---------- PROVIDED DATA ----------

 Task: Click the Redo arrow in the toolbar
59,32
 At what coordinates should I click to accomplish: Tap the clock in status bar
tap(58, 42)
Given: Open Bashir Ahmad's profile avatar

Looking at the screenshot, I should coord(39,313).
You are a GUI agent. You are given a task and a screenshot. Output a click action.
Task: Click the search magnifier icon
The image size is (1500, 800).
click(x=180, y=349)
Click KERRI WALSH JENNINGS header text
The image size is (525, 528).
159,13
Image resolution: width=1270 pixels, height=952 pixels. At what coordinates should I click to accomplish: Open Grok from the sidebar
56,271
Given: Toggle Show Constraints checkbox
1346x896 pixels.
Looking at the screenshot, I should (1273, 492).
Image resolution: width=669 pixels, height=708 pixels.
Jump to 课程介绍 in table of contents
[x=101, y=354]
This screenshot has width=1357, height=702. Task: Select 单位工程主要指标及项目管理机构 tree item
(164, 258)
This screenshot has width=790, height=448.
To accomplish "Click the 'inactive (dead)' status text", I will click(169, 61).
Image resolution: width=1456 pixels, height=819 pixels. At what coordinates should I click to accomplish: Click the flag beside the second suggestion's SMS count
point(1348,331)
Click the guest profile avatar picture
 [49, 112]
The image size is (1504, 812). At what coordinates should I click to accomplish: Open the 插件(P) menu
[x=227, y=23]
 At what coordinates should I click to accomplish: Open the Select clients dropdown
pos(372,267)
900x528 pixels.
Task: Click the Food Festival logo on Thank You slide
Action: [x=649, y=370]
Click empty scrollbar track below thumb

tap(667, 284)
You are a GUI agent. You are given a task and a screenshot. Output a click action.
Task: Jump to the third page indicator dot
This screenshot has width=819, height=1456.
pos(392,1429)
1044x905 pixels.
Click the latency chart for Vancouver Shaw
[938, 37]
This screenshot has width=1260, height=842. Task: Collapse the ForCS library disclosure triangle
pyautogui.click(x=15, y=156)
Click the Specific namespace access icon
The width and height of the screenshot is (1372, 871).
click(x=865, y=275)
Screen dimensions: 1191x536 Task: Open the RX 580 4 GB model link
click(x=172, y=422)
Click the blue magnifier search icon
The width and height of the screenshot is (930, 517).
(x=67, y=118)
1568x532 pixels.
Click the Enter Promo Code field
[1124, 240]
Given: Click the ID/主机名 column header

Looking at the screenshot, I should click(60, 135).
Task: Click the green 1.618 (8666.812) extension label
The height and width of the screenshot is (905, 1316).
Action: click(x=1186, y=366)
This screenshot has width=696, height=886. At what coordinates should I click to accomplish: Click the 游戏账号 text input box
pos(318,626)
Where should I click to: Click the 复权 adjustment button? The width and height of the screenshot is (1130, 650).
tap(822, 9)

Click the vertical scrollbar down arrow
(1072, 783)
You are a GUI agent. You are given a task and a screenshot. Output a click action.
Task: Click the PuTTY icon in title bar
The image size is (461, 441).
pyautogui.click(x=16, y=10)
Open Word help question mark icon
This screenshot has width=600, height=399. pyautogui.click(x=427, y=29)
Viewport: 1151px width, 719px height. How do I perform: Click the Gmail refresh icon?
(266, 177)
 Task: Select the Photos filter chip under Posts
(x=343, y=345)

----------

__EXERCISE INSTRUCTIONS__
Among the entries above, identify all lines with "magnifier" and copy them.

__TASK RESULT__
Task: Click the search magnifier icon
Click the blue magnifier search icon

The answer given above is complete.